* _ENUNCIADO A_
Diga se cada afirmação abaixo está de acordo com o trecho da entrevista sobre o filme: (i) foi o primeiro projeto em que a pessoa entrevistada escreveu o próprio roteiro; (ii) a intenção era fazer um filme com muito diálogo; (iii) Vinícius Oliveira leu que o filme foi gravado no litoral do Rio de Janeiro e na Chapada Diamantina. Responda sim ou não a cada uma e cite as palavras do trecho que decidem a questão.

* _TRECHO PARA LEITURA_

▶

Foi um desafio para mim mesmo, de querer descobrir um Daniel que eu não conhecia, descobrir um artista que ia para um lugar mais autoral ainda, porque eu acho que todo projeto tem a sua autoralidade, ele pode ser o mais comercial possível, mas tem que ter um autor ali que que defina o caminho do filme. Mas eu queria explorar até o meu limite de fazer um filme que tivesse pouco diálogo, em que a carga estivesse no olhar, nas simbologias, nos objetos, nas situações, no ambiente, nas locações.
Era muito difícil mexer com um livro que é tão amado pelos fãs do Valter Hugo Mãe, então eu quis me colocar à prova. Mais do que isso, foi o primeiro projeto que resolvi eu mesmo escrever o roteiro. Eu sempre fui muito próximo dos roteiristas dos outros trabalhos, mas nunca tinha sentado para fazer isso. Então eu me coloquei fora da zona de conforto durante todo o processo.

Vinícius Oliveira (Oxente Pipoca): Eu li que o filme foi gravado tanto no litoral do Rio de Janeiro quanto na Chapada Diamantina. Como baiano, não posso deixar de puxar a sardinha pra filmes que foram gravados no meu estado, mas queria que você falasse da escolha por essas locações, especialmente considerando que os ambientes em que o filme se passa são cruciais para o desenrolar dessa narrativa, especialmente na figura ali de Crisóstomo e a relação dele com a natureza que o cerca.

◀

* _DADOS DA TAREFA_
▶

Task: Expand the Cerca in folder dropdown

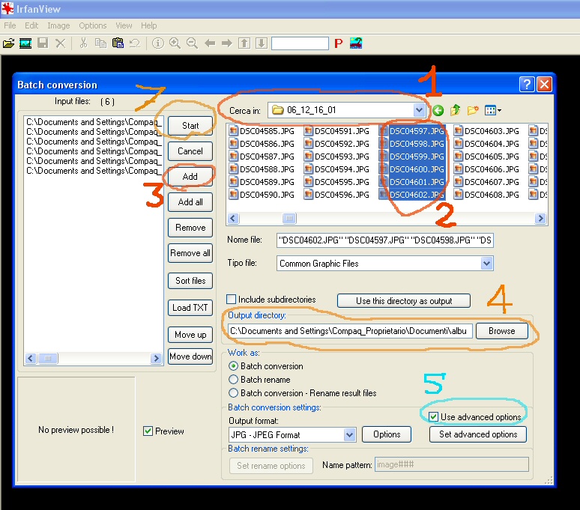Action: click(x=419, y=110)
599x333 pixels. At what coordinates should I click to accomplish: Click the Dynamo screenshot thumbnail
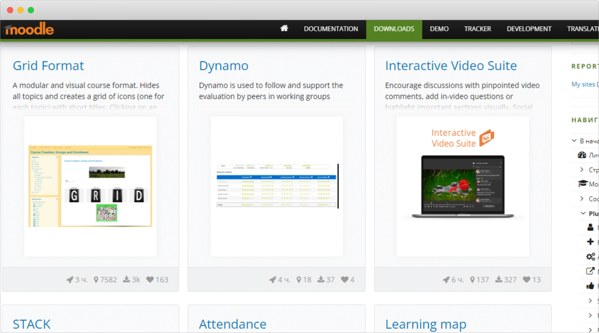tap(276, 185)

◀
▶

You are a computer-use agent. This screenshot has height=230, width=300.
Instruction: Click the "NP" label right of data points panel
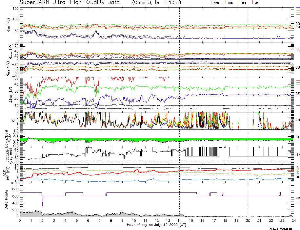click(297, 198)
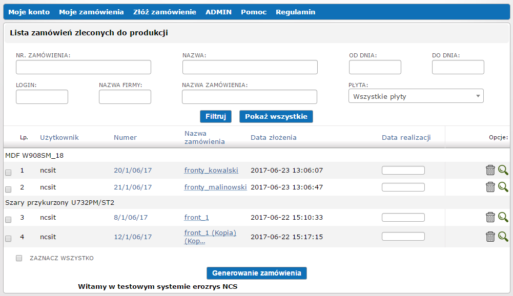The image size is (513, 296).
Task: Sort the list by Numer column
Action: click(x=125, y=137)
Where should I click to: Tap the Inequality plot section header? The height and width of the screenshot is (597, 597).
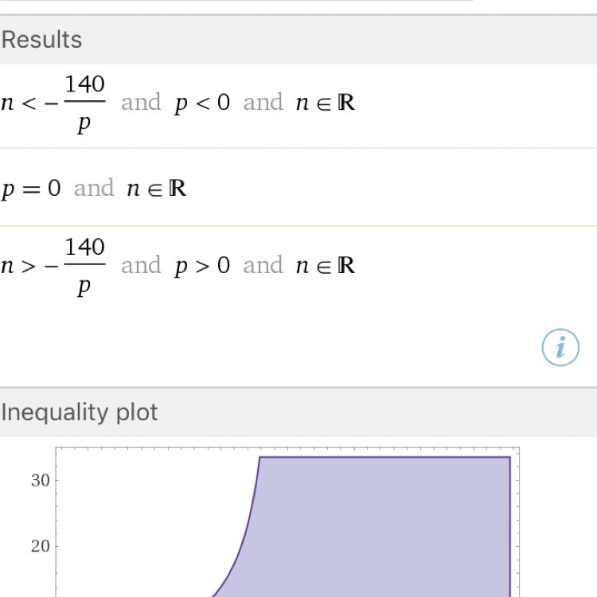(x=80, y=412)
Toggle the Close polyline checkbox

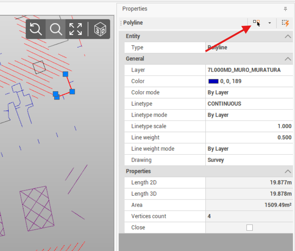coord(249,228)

◀

* _ENUNCIADO B_
Extraia dos registros, sem mudar nada, as linhas que vão da que contém "Task: Expand the Cerca in folder dropdown" até a que contém "tap(276, 185)", incluindo as duas. Deixe as imagens de fora da resposta.

* _SOLUÇÃO DO EXERCÍCIO A_
(i) Sim: "foi o primeiro projeto que resolvi eu mesmo escrever o roteiro".
(ii) Não: "fazer um filme que tivesse pouco diálogo".
(iii) Sim: "Eu li que o filme foi gravado tanto no litoral do Rio de Janeiro quanto na Chapada Diamantina".

* _SOLUÇÃO DO EXERCÍCIO B_
Task: Expand the Cerca in folder dropdown

Action: click(x=419, y=110)
599x333 pixels. At what coordinates should I click to accomplish: Click the Dynamo screenshot thumbnail
tap(276, 185)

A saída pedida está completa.